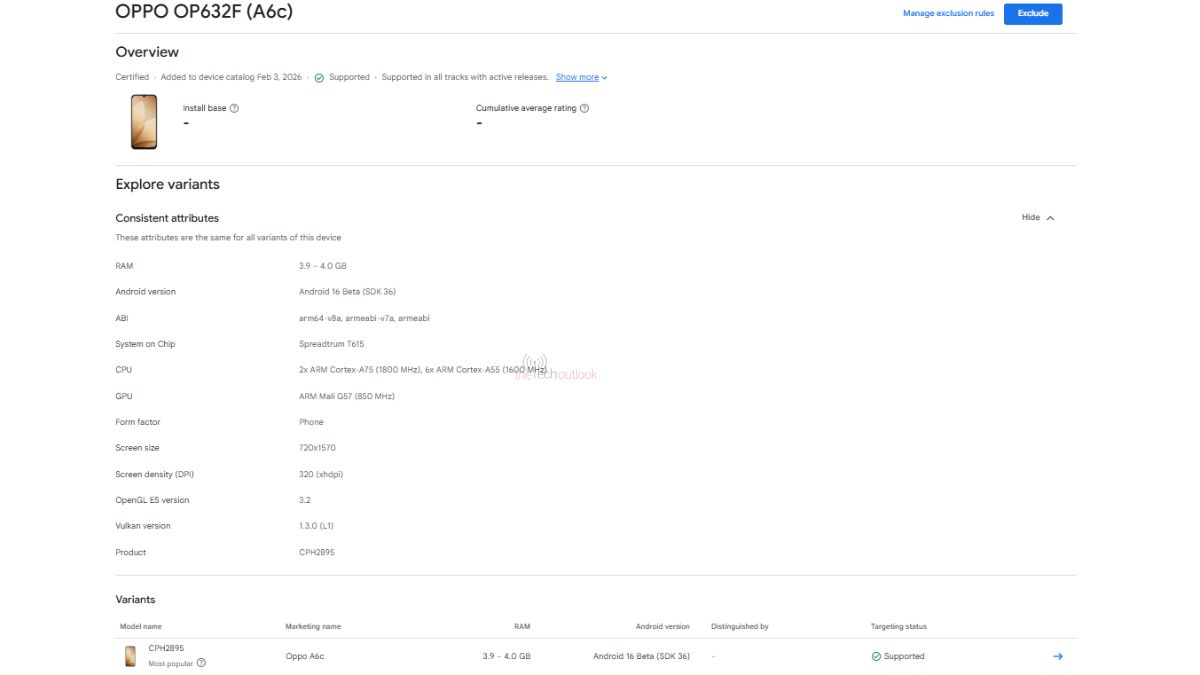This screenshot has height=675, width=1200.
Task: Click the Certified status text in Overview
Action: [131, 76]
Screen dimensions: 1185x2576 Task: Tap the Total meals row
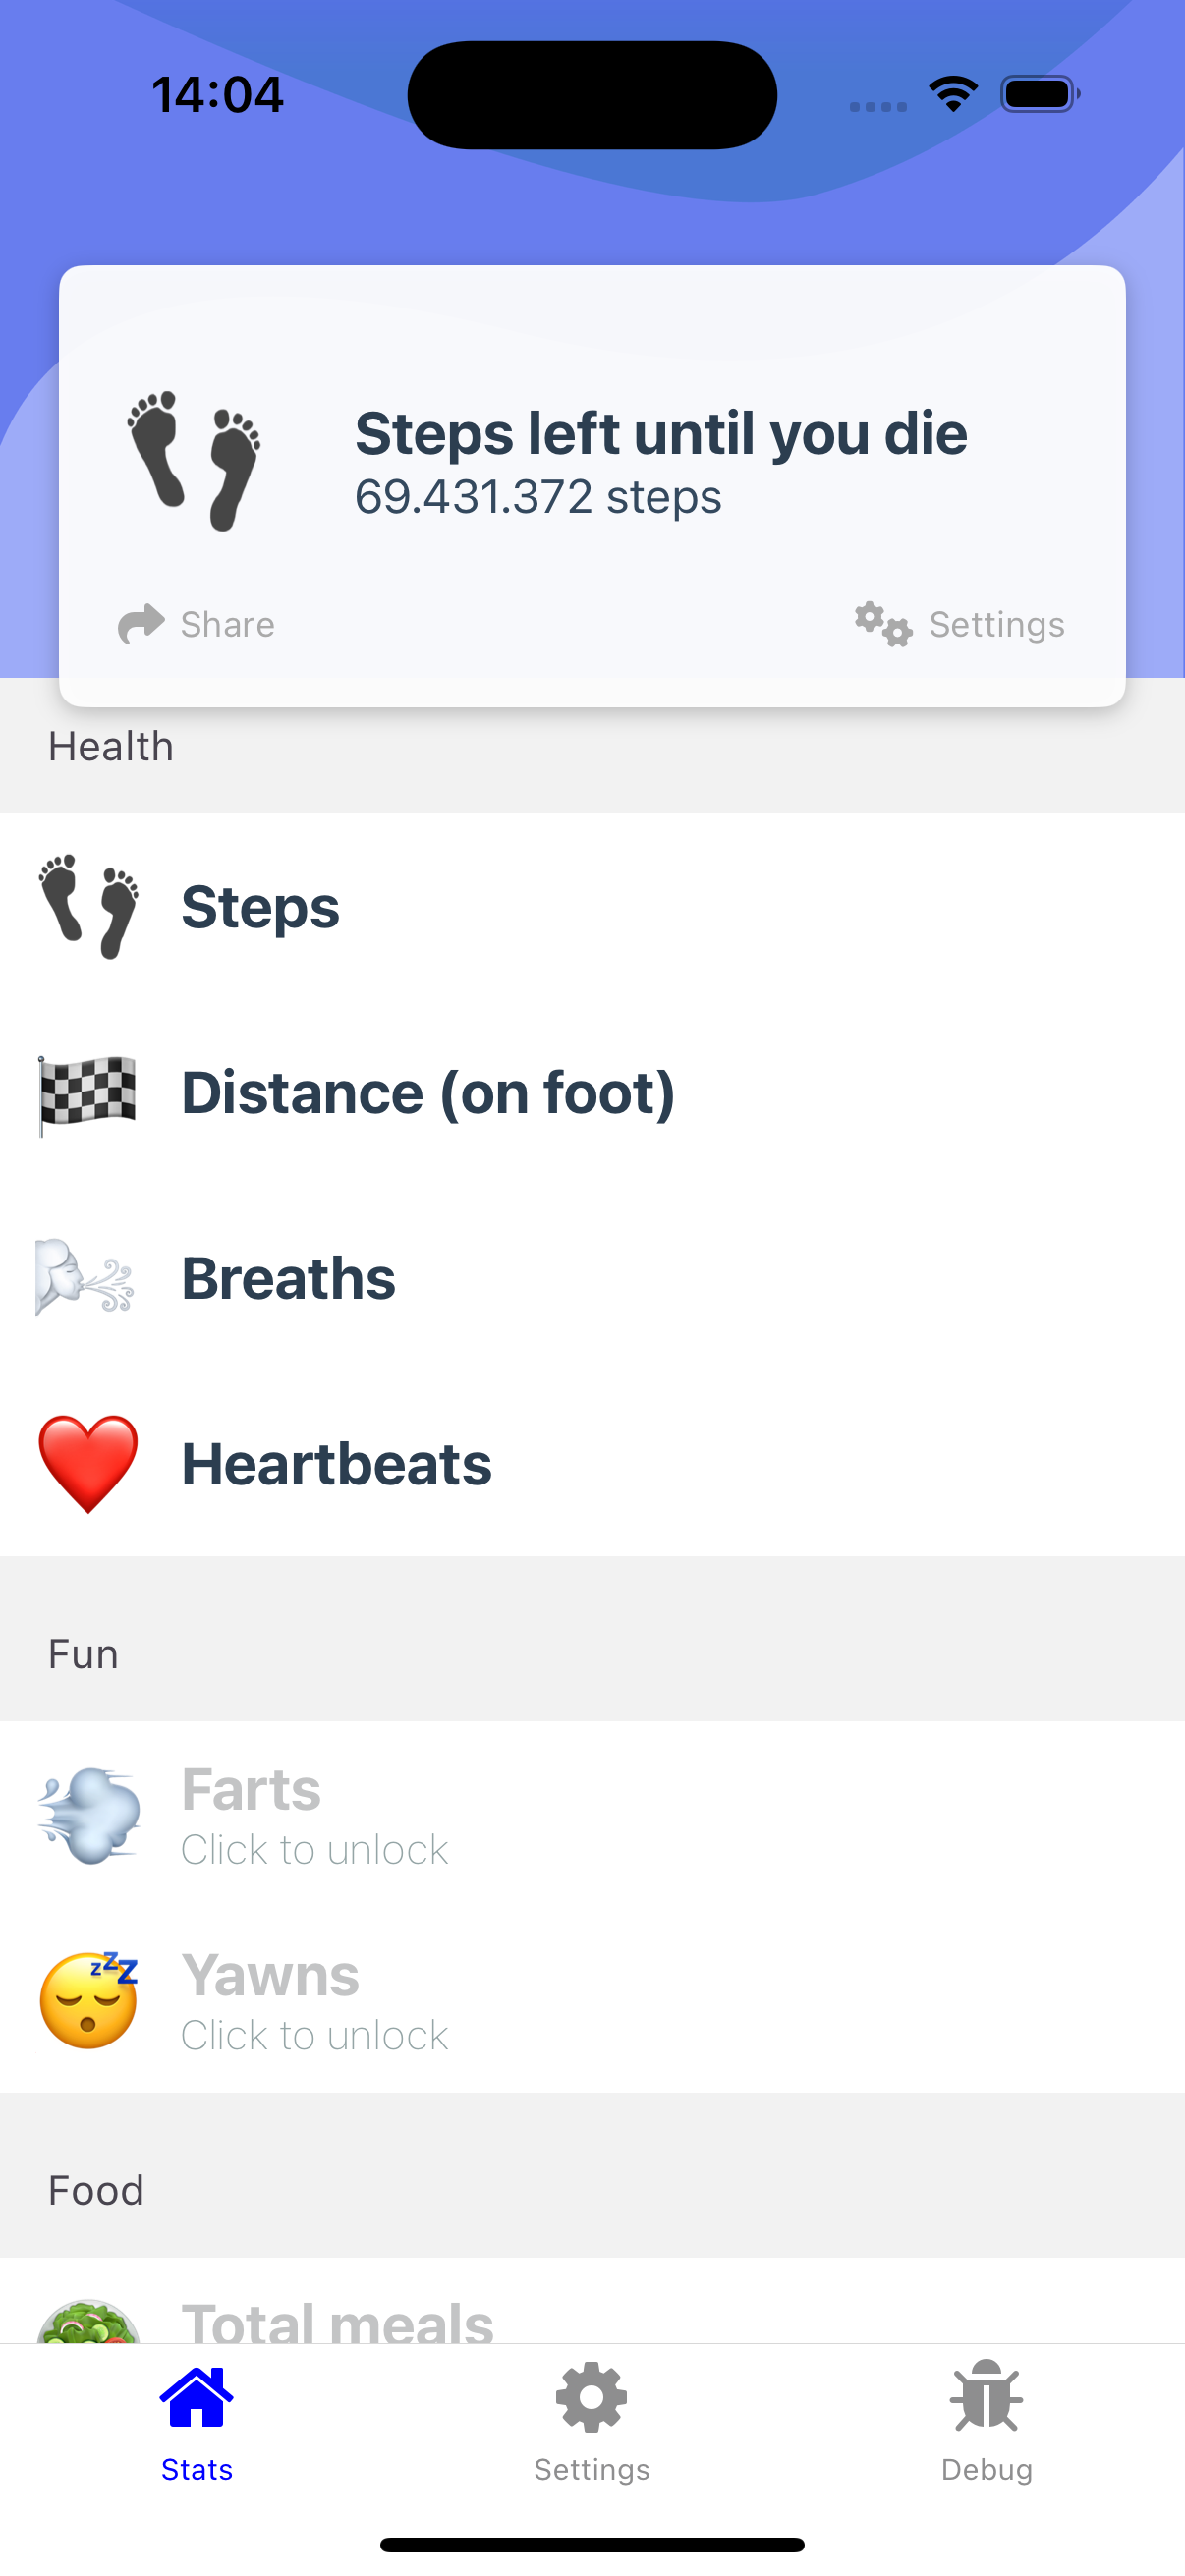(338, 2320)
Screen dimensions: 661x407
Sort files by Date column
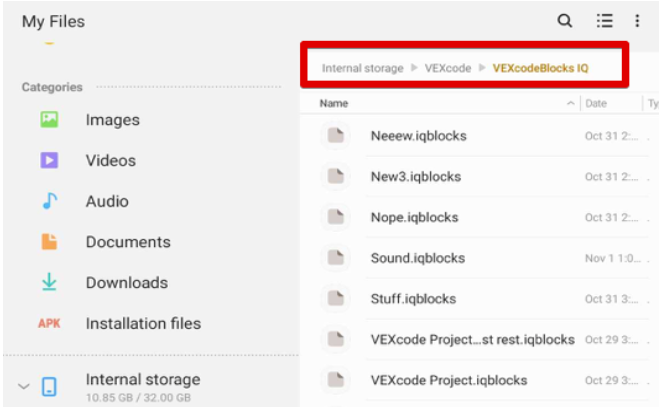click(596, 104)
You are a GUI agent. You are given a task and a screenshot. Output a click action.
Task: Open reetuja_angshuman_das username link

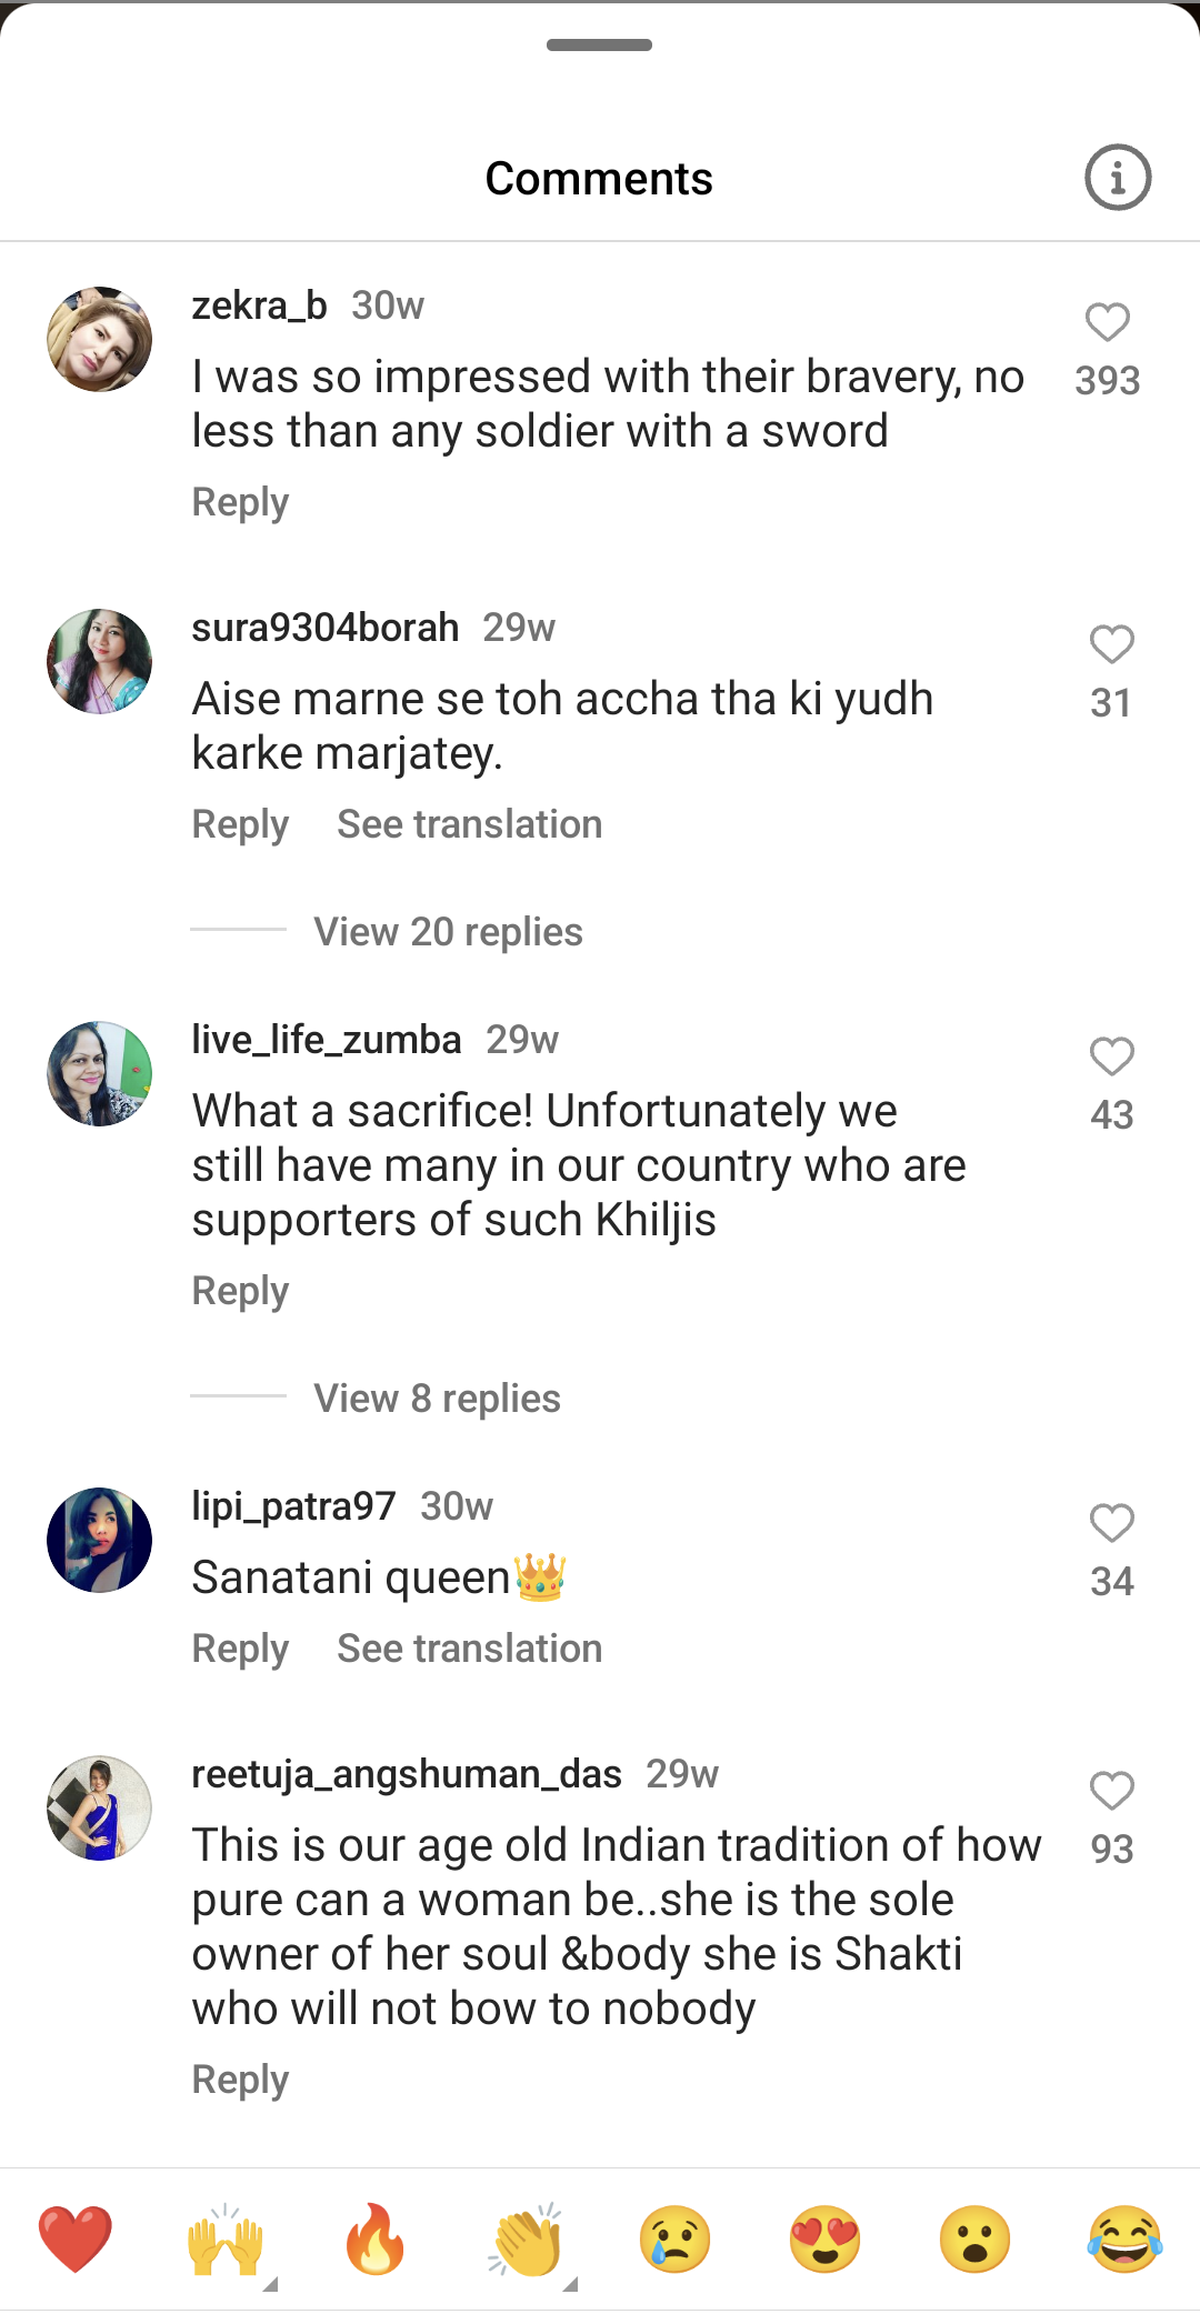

-------

To do:
Each line from the one containing "Screen dimensions: 1185x2576" through the last line of the listing must be copied exactly, and the pictures must not be.

Task answer:
Screen dimensions: 1185x2576 Task: Tap the Total meals row
(338, 2320)
Screen dimensions: 661x407
Sort files by Date column
click(596, 104)
You are a GUI agent. You are given a task and a screenshot. Output a click action.
Task: Open reetuja_angshuman_das username link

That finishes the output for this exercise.